Comparing Zach Wilson to Patrick Mahomes, Aaron Rodgers as prospects
Some of us were ahead of the curve on Mahomes, like the author of this piece. It’s OK. No need to gloat.
Part of the reason Mahomes seemed like an intriguing prospect was the fact that he had the autonomy at Texas Tech to change the plays at the line of scrimmage, was tasked with adjusting protections, and routinely made full-field reads. Not the reputation that the Air Raid offense typically has. For those who watched Mahomes closely enough or read up on him, though, they knew that was the case.
Even with all that in mind, Mahomes had to sit for a full year —or did he really? — behind Alex Smith before proceeding to take over and win NFL MVP honors.
As for Rodgers, his phenomenal throwing ability reached new heights after college. Coming out, his throwing motion looked more like the unorthodox delivery we see in the 2021 class from Texas A&M’s Kellen Mond. Rodgers’ infamous draft day slide landed him with a Green Bay Packers franchise that gave him a long runway before he took over for Brett Favre, and it served Rodgers well.
Unlike Mahomes and Rodgers, Wilson will be thrust into action as a rookie.

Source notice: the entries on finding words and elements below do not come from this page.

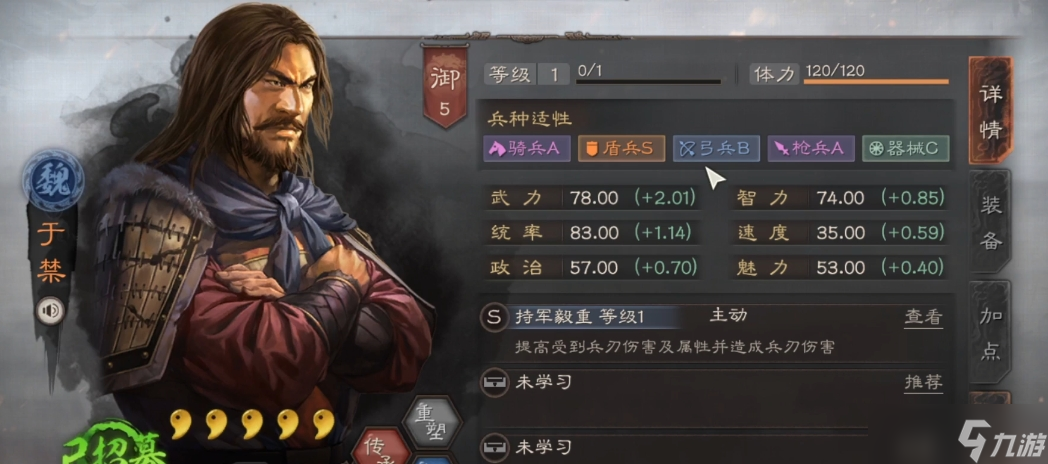The width and height of the screenshot is (1048, 464).
Task: Switch to the 详情 tab
Action: (x=991, y=111)

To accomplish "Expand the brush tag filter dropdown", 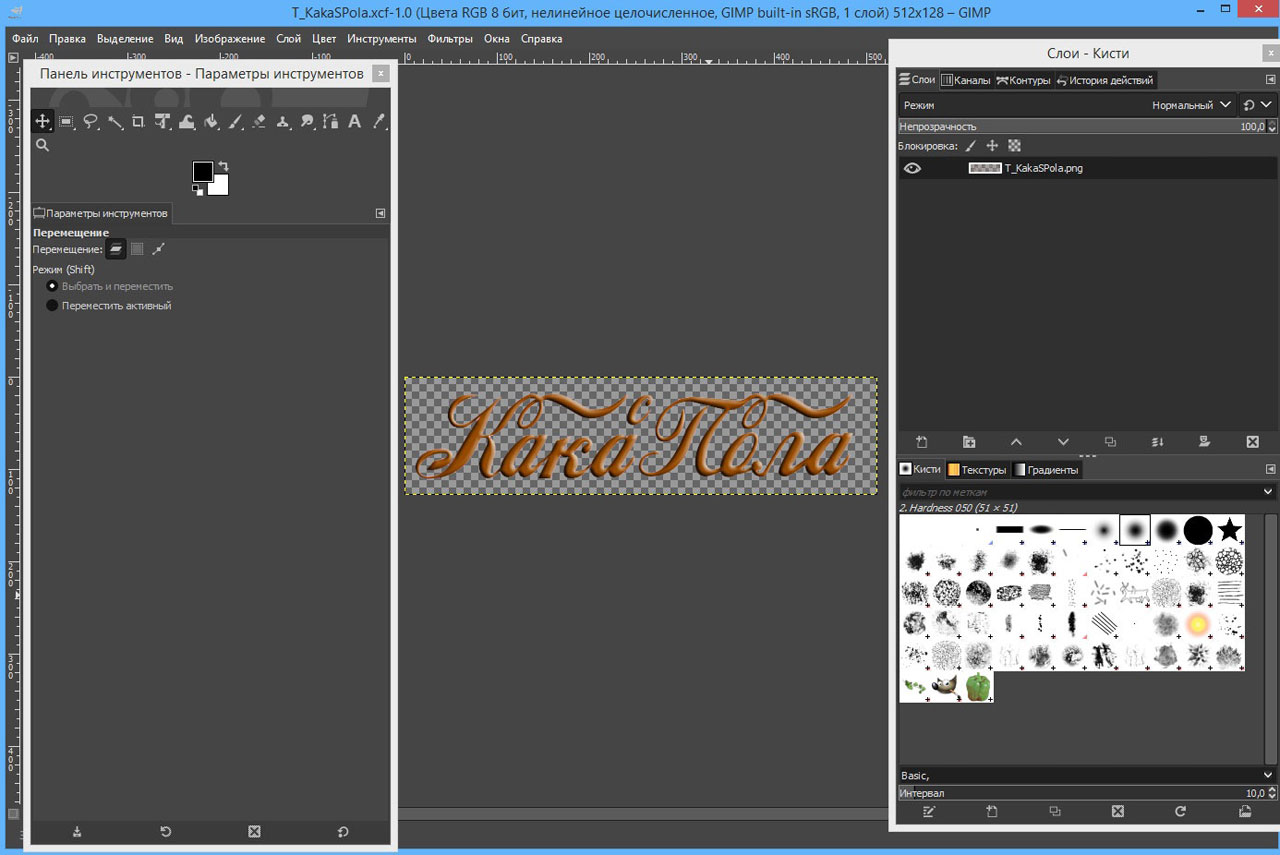I will [1268, 492].
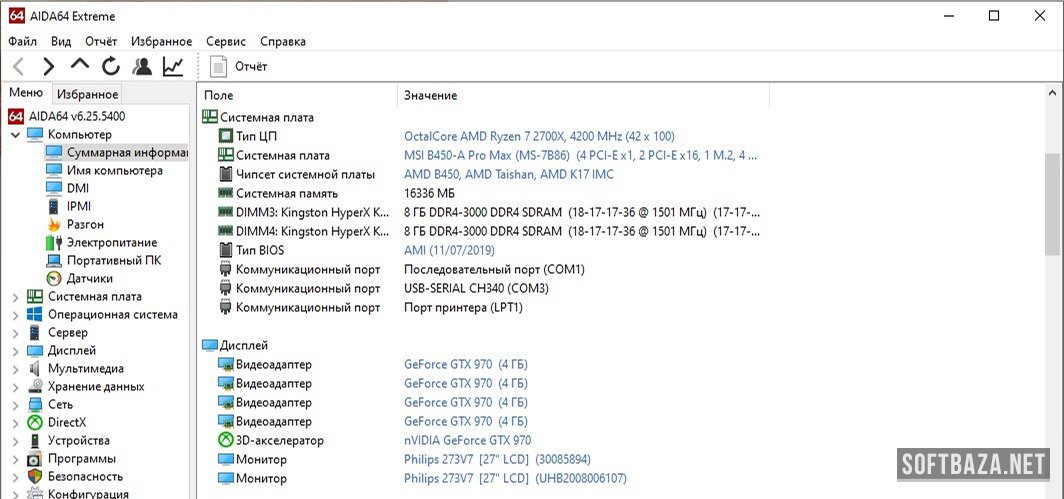Expand the Операционная система tree node
This screenshot has width=1064, height=499.
pos(15,315)
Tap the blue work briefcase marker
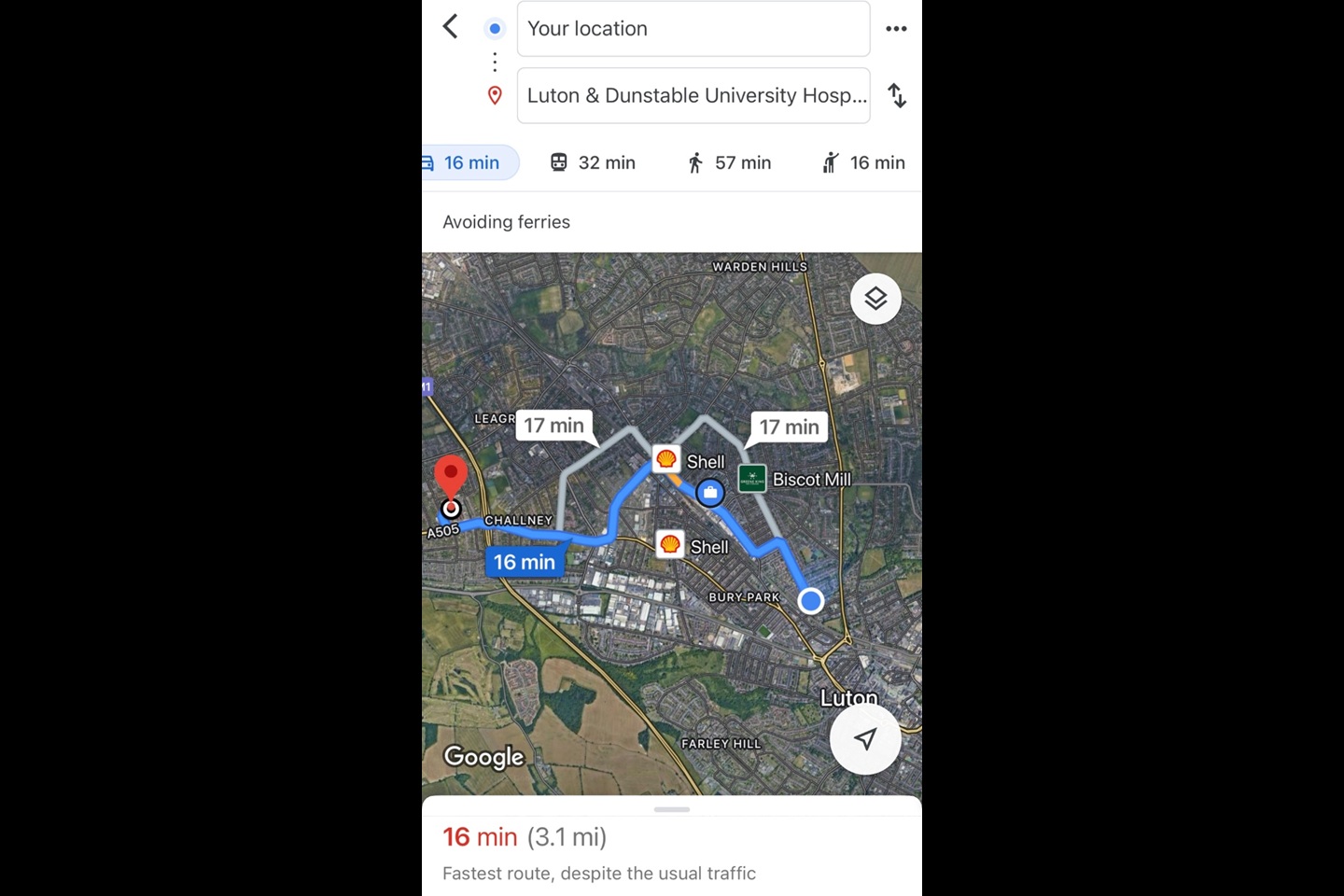Image resolution: width=1344 pixels, height=896 pixels. pyautogui.click(x=710, y=492)
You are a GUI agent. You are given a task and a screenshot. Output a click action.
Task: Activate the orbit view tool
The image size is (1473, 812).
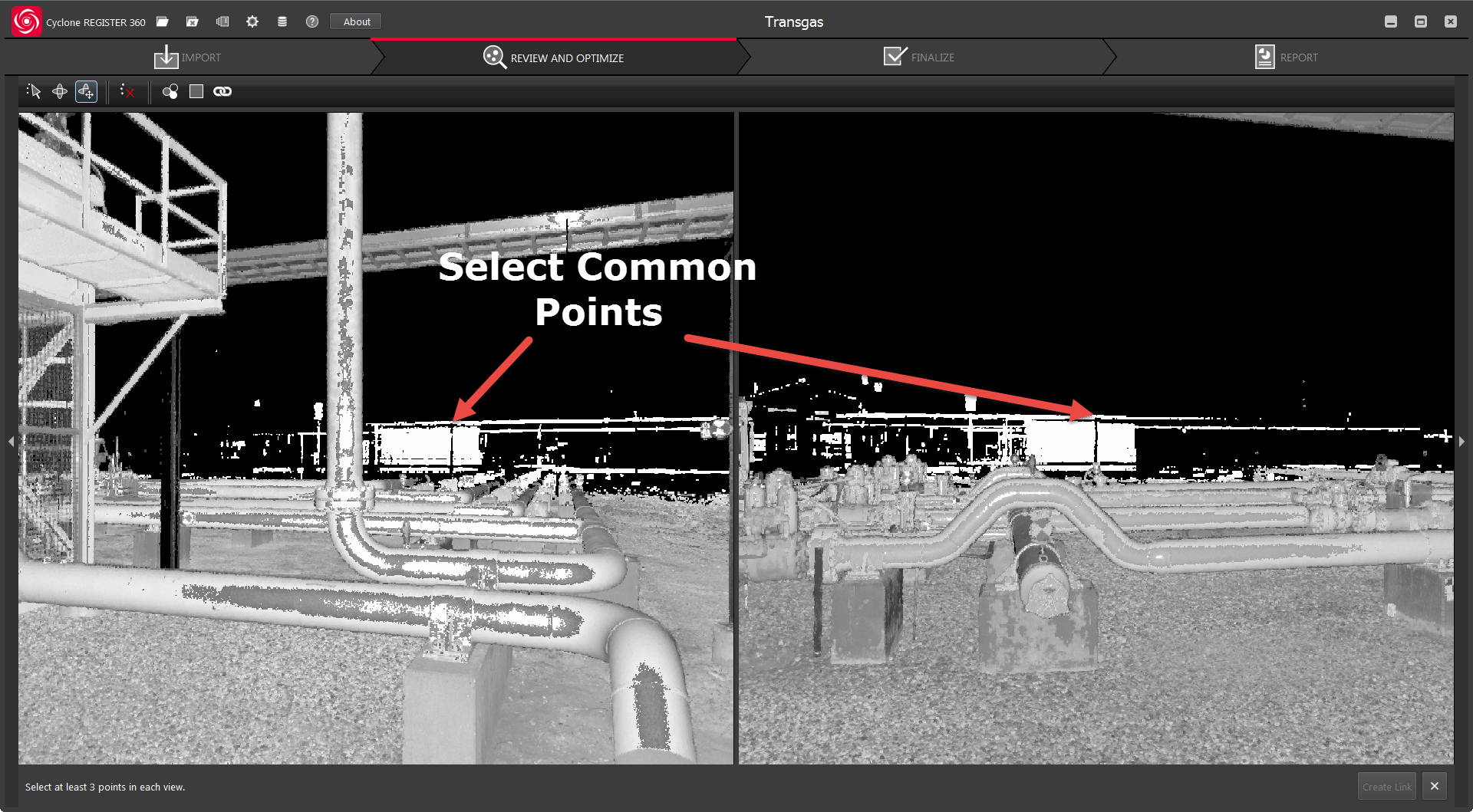click(60, 91)
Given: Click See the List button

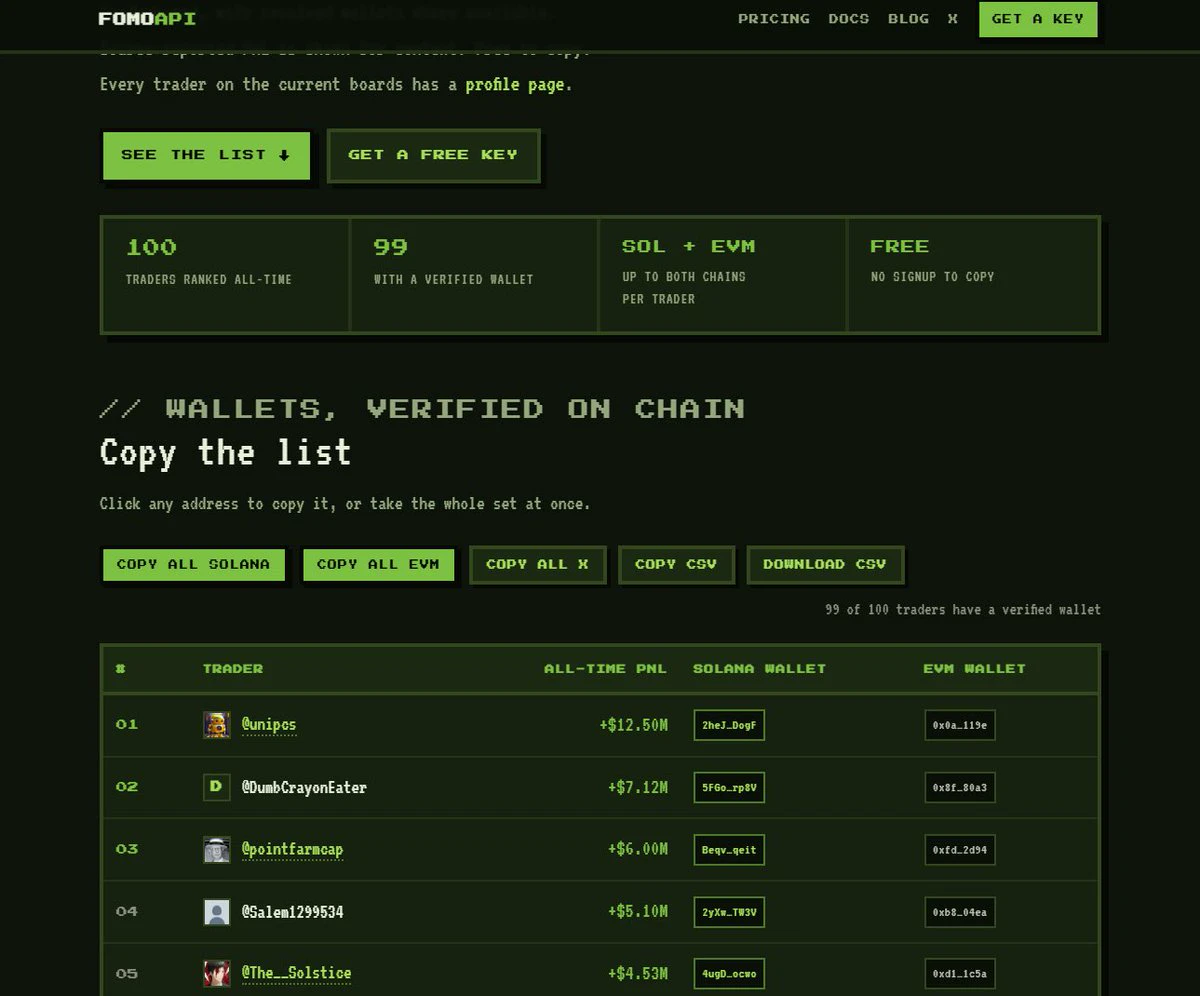Looking at the screenshot, I should click(206, 155).
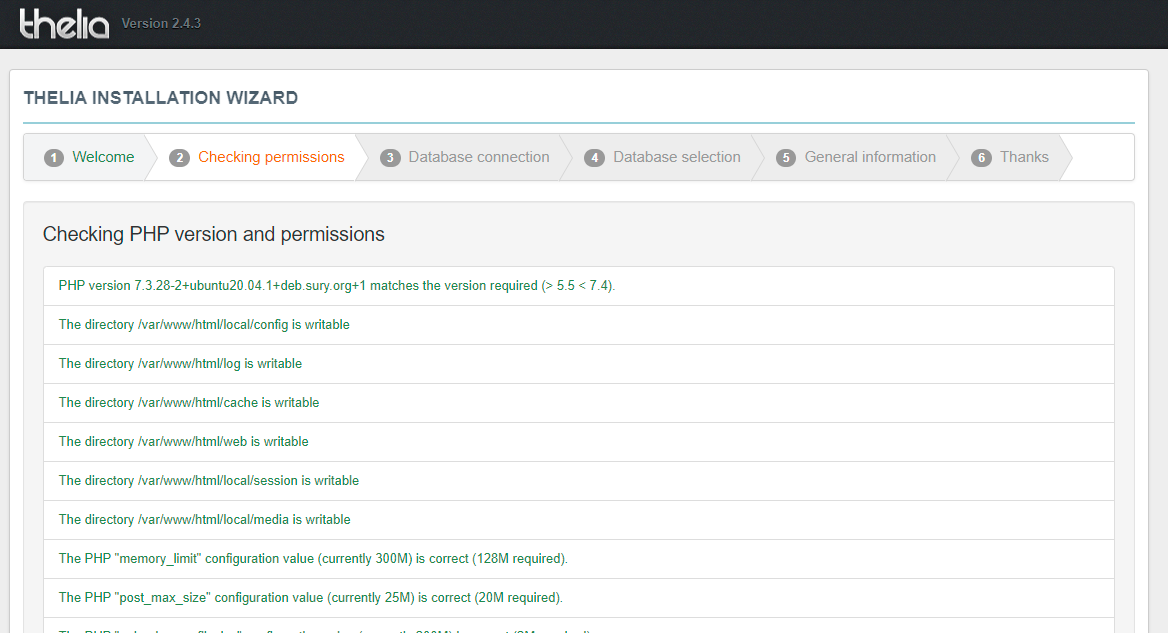Click the step 4 number badge
The width and height of the screenshot is (1168, 633).
595,158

He won’t be going to a great organization, unless New York baffles the NFL world and passes on him, allowing the San Francisco 49ers to scoop up Wilson at No. 3 overall.
Wilson played a lot as a freshman and is at least a two-year college starter like Mahomes and Rodgers both were. There are undeniable similarities in terms of their raw talent at throwing the football as well. The crazy thing is, Wilson seems more precise and consistent with his off-platform throws than Mahomes was coming out, and is more advanced than the California version of Rodgers in terms of pure arm power and football IQ.
Although one could argue competition was better in the cases of Mahomes and Rodgers, it’s not like Wilson’s stats weren’t impressive. One key distinction: In terms of air yards per attempt in their final college seasons, Mahomes (9.2) and Rodgers (8.5) fell far short of Wilson’s mind-bending 12.6 AY/A stat.
In other words, Wilson wasn’t just dumping the ball off. He was attacking downfield constantly, challenging and succeeding at threading the ball into tight windows and still completed 73.5% of his passes in 2020.
While there’s no guarantee he’ll ultimately develop into an NFL player on the level of Mahomes or Rodgers, at least as a prospect with his physical skill set, Wilson is well on his way toward that type of trajectory — as he should be, if he’s a top-two draft pick.